_Aim of the exercise_. Comb the records below for the string "right" and copy each line where it turns up.

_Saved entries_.

========================================

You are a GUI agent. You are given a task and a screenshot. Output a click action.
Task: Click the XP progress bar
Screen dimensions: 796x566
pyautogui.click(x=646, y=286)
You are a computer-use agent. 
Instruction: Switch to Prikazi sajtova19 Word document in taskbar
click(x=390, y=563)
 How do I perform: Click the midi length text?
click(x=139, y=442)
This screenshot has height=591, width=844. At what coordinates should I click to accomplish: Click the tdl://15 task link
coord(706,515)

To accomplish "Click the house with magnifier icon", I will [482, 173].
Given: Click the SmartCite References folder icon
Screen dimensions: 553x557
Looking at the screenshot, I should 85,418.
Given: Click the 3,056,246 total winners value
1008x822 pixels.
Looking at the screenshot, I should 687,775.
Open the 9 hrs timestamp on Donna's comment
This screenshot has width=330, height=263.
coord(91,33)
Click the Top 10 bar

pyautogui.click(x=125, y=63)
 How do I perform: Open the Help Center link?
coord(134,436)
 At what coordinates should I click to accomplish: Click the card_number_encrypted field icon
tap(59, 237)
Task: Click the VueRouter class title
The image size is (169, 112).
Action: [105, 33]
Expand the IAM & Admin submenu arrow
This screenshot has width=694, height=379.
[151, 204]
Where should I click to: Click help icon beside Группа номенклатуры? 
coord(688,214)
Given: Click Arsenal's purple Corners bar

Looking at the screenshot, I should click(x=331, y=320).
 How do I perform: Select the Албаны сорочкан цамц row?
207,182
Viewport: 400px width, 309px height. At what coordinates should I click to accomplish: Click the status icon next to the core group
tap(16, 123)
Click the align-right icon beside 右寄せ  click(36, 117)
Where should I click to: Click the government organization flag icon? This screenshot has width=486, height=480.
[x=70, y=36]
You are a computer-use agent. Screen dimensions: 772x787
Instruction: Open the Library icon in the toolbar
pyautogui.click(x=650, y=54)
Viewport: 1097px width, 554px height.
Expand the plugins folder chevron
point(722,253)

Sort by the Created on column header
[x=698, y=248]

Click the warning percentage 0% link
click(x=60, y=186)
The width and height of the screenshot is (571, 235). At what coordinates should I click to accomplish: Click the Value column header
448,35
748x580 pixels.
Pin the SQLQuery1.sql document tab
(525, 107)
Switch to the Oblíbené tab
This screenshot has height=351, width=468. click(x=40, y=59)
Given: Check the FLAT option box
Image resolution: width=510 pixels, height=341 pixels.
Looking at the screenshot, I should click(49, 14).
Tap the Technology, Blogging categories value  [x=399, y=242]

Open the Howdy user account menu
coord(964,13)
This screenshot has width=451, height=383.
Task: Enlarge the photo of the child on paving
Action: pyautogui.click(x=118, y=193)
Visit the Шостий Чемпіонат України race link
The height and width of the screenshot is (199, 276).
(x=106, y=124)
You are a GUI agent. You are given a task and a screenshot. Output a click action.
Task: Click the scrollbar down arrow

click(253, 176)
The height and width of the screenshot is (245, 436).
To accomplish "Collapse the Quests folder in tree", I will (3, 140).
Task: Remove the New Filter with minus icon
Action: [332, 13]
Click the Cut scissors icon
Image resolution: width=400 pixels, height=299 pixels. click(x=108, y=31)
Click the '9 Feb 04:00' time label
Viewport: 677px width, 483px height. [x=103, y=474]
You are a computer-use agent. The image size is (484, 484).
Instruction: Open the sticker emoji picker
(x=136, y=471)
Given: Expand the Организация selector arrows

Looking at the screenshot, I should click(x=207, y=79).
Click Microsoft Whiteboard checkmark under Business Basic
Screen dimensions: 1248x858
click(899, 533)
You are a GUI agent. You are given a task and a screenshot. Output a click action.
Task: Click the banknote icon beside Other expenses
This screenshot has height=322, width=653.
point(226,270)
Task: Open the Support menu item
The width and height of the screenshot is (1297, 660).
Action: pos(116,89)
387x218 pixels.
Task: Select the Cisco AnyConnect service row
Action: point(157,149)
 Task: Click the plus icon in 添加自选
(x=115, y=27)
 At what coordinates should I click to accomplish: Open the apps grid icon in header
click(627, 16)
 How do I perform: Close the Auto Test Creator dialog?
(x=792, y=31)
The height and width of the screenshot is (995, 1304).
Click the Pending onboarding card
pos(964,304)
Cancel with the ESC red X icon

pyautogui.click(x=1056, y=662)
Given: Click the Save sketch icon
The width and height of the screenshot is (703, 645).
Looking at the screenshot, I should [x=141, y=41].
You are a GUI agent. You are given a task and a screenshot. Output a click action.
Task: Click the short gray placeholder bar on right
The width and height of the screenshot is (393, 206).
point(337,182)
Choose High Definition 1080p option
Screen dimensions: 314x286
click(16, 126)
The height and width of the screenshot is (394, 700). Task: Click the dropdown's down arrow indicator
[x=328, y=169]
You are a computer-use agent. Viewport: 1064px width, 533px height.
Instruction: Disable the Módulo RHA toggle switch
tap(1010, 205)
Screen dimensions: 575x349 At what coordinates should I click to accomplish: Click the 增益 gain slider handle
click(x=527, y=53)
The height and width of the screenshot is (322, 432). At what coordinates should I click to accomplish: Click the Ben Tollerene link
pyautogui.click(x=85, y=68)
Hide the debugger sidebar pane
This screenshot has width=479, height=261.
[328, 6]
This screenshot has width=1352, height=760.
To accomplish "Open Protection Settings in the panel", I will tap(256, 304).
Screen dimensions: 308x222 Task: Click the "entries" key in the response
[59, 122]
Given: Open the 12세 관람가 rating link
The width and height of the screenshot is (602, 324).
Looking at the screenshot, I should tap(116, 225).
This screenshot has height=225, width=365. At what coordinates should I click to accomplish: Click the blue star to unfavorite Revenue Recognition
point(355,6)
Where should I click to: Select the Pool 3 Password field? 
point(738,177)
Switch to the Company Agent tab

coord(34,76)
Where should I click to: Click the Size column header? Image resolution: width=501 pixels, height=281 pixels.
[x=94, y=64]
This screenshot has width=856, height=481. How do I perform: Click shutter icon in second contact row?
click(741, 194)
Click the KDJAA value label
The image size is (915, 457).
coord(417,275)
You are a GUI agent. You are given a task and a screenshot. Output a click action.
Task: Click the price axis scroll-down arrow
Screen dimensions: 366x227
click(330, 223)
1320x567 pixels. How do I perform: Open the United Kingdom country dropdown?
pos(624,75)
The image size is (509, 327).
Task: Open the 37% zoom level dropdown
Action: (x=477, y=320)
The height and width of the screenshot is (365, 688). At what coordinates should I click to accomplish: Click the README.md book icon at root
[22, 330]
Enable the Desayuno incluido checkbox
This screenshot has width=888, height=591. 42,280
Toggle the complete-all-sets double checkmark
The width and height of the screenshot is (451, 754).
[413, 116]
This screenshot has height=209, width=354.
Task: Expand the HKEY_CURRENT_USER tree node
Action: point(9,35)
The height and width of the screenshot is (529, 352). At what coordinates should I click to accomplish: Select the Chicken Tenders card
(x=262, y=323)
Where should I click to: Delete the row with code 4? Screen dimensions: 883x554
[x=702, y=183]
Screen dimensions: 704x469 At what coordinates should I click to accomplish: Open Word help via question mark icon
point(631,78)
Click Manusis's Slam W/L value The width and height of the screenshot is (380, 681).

========================================

_Answer section_.
Click the align-right icon beside 右寄せ  click(36, 117)
Task: Click the short gray placeholder bar on right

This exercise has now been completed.